Trad. Trapero Barreales, Jericó Ojer y Martínez Cantón. Madrid: La Ley, 2010) refere-se à
decisão do BVerfG 2 BVR 392/07, de 26.03.2008.
[3]
DIAS, Jorge de Figueiredo. Questões Fundamentais do Direito Penal
Revisitadas. São Paulo: RT, 1999.
[4]
DIEZ RIPOLLÉS, José. El
bien jurídico protegido en un Derecho penal garantista. In: Jueces para la Democracia, n. 30, 1997.
[5]
FRANCO, Alberto Silva; SILVA, Tadeu
Antonio. Código Penal e sua
Interpretação Jurisprudencial. 8. ed. São Paulo: RT, 2007.
[6]
“(…) Temerário defender-se, assim,
interpretação do texto constitucional que, a pretexto de prestigiar o exercício
pleno das liberdades públicas, o faz em detrimento de princípio fundamental
(…)”.
[7]
PALAZZO, Francesco. Valores Constitucionais e Direito Penal.

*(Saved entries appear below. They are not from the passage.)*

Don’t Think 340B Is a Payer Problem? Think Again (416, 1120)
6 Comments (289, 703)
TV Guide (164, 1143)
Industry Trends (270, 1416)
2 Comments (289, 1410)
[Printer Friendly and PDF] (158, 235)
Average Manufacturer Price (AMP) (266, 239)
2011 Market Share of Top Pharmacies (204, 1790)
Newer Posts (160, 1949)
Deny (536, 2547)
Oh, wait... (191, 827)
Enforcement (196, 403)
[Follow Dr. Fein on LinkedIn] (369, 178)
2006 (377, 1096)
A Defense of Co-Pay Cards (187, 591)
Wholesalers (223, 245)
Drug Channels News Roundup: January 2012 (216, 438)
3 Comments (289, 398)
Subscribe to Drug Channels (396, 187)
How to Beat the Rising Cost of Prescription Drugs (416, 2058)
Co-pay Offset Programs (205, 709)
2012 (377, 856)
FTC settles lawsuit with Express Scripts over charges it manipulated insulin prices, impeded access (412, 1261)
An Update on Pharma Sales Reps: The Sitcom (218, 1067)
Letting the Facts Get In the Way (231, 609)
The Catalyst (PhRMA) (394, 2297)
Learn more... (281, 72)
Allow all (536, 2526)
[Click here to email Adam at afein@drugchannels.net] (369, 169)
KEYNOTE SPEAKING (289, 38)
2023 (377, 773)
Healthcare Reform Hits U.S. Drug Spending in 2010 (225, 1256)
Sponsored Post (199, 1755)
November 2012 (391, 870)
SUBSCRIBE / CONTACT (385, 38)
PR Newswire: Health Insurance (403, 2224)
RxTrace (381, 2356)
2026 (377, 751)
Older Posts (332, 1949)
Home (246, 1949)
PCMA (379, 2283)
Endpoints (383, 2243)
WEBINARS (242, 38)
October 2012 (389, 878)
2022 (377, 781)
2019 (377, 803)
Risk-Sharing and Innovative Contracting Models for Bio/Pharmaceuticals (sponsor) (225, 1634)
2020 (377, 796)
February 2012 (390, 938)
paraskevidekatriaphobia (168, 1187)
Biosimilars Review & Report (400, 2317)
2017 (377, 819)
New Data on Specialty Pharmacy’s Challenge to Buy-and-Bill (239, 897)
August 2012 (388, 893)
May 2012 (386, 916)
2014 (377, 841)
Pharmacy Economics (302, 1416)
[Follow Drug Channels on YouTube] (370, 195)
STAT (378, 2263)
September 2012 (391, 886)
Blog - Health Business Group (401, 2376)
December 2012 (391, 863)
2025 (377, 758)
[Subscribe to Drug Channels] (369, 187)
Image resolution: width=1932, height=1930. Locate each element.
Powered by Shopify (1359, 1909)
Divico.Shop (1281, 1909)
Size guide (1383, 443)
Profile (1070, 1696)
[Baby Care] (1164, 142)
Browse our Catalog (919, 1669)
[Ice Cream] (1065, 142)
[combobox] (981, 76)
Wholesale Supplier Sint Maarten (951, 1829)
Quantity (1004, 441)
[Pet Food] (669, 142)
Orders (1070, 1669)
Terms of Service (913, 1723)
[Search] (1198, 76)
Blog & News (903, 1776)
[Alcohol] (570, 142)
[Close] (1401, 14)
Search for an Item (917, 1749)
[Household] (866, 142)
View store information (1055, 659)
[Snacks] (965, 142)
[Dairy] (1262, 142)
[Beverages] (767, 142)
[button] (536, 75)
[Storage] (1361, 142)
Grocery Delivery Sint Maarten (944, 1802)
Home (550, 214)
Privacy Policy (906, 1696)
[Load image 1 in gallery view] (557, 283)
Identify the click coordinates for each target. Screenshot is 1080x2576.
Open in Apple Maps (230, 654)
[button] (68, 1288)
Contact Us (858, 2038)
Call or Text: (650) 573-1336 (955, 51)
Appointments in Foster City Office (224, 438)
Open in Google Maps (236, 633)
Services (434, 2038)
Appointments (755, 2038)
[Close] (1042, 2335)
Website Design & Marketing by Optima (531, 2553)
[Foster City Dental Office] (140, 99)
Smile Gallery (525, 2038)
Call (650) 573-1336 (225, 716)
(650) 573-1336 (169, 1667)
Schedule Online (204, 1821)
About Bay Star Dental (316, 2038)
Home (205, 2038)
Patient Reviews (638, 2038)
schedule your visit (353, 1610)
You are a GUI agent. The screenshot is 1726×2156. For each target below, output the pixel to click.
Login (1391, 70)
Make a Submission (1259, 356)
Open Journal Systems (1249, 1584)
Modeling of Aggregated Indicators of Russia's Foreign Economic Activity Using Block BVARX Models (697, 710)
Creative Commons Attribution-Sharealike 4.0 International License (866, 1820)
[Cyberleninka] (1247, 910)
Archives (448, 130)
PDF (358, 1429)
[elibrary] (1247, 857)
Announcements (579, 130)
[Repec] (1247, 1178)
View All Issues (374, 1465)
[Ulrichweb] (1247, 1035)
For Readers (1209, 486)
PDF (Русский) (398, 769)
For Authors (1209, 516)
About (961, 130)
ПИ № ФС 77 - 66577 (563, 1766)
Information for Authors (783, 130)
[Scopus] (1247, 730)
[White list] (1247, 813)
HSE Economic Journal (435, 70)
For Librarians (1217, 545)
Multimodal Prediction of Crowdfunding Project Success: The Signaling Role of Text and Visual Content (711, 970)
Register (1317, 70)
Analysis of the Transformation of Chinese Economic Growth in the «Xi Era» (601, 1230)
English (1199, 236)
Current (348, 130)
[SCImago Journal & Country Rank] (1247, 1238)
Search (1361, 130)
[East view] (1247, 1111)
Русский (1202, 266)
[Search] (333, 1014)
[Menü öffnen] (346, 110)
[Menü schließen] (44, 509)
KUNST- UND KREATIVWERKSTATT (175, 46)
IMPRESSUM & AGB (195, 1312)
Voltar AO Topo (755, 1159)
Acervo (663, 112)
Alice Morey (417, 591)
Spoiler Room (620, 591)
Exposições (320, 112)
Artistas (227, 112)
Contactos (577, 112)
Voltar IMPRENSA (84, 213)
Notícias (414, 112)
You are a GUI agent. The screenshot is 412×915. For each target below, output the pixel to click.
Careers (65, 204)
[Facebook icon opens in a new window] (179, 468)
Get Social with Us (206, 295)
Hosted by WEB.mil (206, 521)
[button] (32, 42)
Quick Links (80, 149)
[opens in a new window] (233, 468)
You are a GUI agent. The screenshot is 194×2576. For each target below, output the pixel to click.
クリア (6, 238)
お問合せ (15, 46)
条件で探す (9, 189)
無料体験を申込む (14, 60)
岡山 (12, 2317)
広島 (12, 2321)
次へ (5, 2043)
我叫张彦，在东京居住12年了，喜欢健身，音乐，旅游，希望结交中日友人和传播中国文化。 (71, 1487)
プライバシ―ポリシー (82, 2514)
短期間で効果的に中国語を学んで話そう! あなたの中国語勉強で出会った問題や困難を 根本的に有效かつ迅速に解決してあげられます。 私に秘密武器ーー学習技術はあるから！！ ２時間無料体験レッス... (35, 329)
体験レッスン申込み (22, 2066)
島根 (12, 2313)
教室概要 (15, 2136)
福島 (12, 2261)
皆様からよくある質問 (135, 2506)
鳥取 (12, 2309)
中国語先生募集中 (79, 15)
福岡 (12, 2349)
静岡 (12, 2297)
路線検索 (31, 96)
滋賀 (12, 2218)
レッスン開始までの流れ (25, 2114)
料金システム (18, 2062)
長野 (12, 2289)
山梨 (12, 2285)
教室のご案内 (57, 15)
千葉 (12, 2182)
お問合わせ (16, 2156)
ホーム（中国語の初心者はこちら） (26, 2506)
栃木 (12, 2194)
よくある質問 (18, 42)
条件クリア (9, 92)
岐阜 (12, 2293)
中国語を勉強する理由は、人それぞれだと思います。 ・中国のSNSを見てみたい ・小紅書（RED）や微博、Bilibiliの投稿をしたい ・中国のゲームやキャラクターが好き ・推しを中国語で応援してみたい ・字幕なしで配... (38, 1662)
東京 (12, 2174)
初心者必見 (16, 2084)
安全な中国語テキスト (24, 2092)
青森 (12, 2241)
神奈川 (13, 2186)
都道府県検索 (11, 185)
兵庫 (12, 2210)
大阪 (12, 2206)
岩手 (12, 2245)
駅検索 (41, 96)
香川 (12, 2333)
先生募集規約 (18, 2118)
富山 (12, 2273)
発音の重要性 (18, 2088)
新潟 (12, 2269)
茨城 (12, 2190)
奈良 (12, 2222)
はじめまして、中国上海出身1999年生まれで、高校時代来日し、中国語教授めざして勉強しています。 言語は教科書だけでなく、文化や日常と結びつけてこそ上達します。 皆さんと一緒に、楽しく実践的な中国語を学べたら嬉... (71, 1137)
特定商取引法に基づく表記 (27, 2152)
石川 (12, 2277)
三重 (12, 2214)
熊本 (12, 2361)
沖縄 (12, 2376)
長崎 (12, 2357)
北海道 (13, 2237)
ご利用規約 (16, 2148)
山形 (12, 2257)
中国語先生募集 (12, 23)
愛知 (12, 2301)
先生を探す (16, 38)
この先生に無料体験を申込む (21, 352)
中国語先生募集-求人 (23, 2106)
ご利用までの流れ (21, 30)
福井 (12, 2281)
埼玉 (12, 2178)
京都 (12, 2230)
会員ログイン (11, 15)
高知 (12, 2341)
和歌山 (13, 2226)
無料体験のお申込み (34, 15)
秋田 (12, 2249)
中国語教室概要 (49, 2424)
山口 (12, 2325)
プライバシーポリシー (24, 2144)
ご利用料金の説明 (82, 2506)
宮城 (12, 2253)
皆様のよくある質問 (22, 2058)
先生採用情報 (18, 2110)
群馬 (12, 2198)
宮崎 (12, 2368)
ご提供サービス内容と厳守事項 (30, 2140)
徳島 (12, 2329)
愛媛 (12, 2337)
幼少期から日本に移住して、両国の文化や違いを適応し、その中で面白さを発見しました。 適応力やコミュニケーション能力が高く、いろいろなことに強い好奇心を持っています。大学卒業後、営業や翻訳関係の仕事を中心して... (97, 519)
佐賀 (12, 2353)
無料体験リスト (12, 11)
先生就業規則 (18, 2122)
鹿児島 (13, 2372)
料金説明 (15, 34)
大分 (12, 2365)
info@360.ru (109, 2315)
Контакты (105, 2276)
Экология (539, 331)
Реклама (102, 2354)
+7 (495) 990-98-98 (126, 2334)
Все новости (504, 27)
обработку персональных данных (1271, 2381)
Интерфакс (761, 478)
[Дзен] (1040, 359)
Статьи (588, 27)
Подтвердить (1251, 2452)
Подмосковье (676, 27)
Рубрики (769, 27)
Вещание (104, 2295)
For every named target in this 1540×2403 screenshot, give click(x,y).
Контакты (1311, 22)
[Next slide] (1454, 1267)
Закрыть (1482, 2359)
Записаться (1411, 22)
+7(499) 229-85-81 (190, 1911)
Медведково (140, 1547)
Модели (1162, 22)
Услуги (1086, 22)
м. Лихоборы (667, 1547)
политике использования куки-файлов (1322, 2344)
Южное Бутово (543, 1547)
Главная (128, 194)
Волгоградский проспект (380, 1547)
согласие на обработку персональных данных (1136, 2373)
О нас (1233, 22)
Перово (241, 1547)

Trad. Gérson Pereira dos Santos.
Porto Alegre: Fabris Editor, 1989.
[8]
MARCÃO, Renato. Casa de
prostituição. O crime do art. 229 do Código Penal, in Revista Síntese Direito Penal e Processo Penal, n. 65, Porto
Alegre, IOB, 2011, p. 118.
[9]
AgReg no REsp n. 1.167.646/RS, rel. Min. Haroldo
Rodrigues, DJe 07.06.2010.
[10]
REsp n. 820.406, rel. p/ acórdão Min. Napoleão
Nunes Maia Filho, DJe 20.04.2009.
[11]
GRECO, Luís. Tem futuro a teoria do
bem jurídico? In: Revista Brasileira de
Ciências Criminais, n. 82. São Paulo: RT, 2010.